13 mil euros/mês para quase 300 médicos
De acordo com o mesmo documento, numa análise aos 295 médicos com ordenados mais elevados em todo o país, constatou-se que em 2009 e 2010 receberam, em média, 13 mil euros por mês — o que significa que, em cada ano, custaram ao todo 46 milhões de euros. Em 2011 e 2012, o Ministério da Saúde conseguiu regularizar, em parte, muitas das situações. O problema é que isso teve um preço: os médicos começaram a produzir menos e isso traduziu-se no aumento de listas de espera de algumas áreas que tinham conseguido reduções na ordem dos 40% entre 2008 e 2010.

“O agravamento dos tempos de espera que ocorreram entre 2011 e 2012 coincidiu com a redução das remunerações destes mesmos médicos”, diz o tribunal, que reforça que muita da produção podia ter continuado a ser feita no horário normal. Por seu lado, os conselhos de administração — que o Sindicato Independente dos Médicos acusa de serem os principais responsáveis pela existência de pagamentos indevidos — garantiram a este organismo que a carência de recursos humanos fez com que a única forma de garantir o acesso fosse por pagamentos extra, mas comprometeram-se a analisar melhor as sobreposições.

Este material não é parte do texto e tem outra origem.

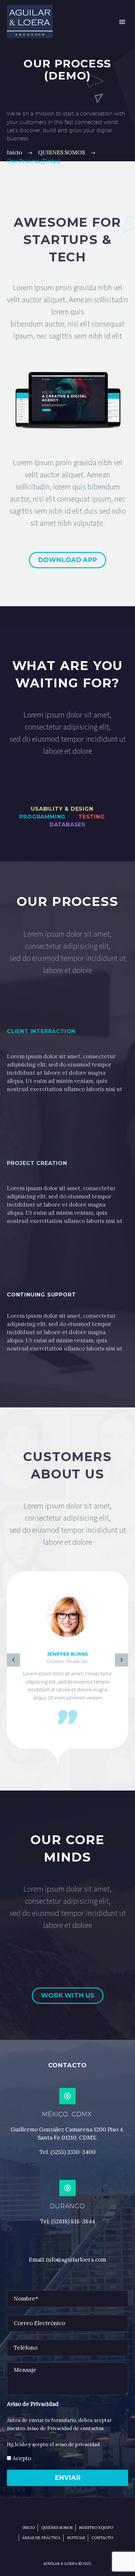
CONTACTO (102, 2538)
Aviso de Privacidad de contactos (65, 2428)
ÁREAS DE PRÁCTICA (41, 2538)
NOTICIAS (76, 2538)
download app (67, 560)
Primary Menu (122, 22)
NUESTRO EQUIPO (96, 2528)
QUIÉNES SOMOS (56, 2528)
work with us (67, 1995)
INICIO (28, 2528)
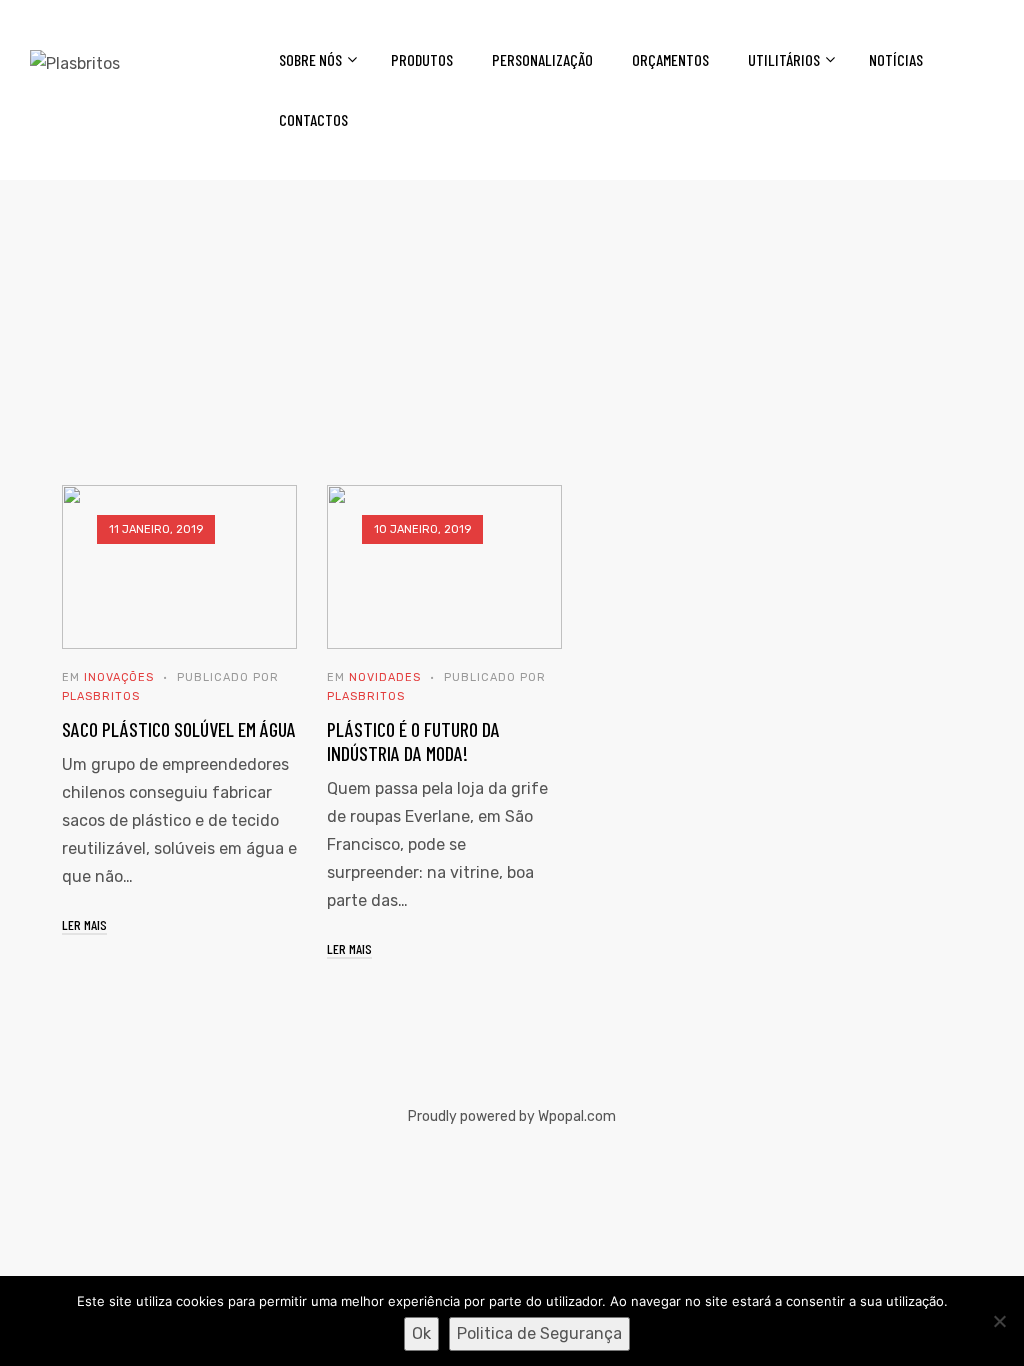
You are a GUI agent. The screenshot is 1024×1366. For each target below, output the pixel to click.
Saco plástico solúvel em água (179, 729)
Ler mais (84, 924)
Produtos (422, 59)
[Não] (999, 1321)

Já no final de Março o PÚBLICO tinha avançado em primeira mão um relatório da Inspecção-Geral das Actividades em Saúde (IGAS) sobre as irregularidades nos pagamentos a médicos. No caso mais flagrante, o de um oftalmologista no Algarve, foram pagos mais de 1,3 milhões de euros no âmbito do SIGIC, sendo que 1,2 milhões diziam respeito a intervenções feitas durante o horário do médico. As informações apuradas pela IGAS resultaram em vários processos disciplinares que vão permitir que o Estado recupere mais de 1,3 milhões de euros. O ministro Paulo Macedo também se comprometeu a responsabilizar os conselhos de administração dos hospitais.

Do lado do Ministério da Saúde, o PÚBLICO sabe que Paulo Macedo já emitiu um despacho em que diz que as recomendações do Tribunal de Contas vão “ao encontro do trabalho que tem sido realizado pelo Governo no âmbito da saúde”, mas reconhece que algumas constatações “continuam a justificar alguma preocupação”. Assim, nesse mesmo despacho determina que tanto a Administração Central do Sistema de Saúde como a IGAS continuem a trabalhar no sentido de esclarecer a legislação em vigor e a realizar mais acções inspectivas às unidades de saúde.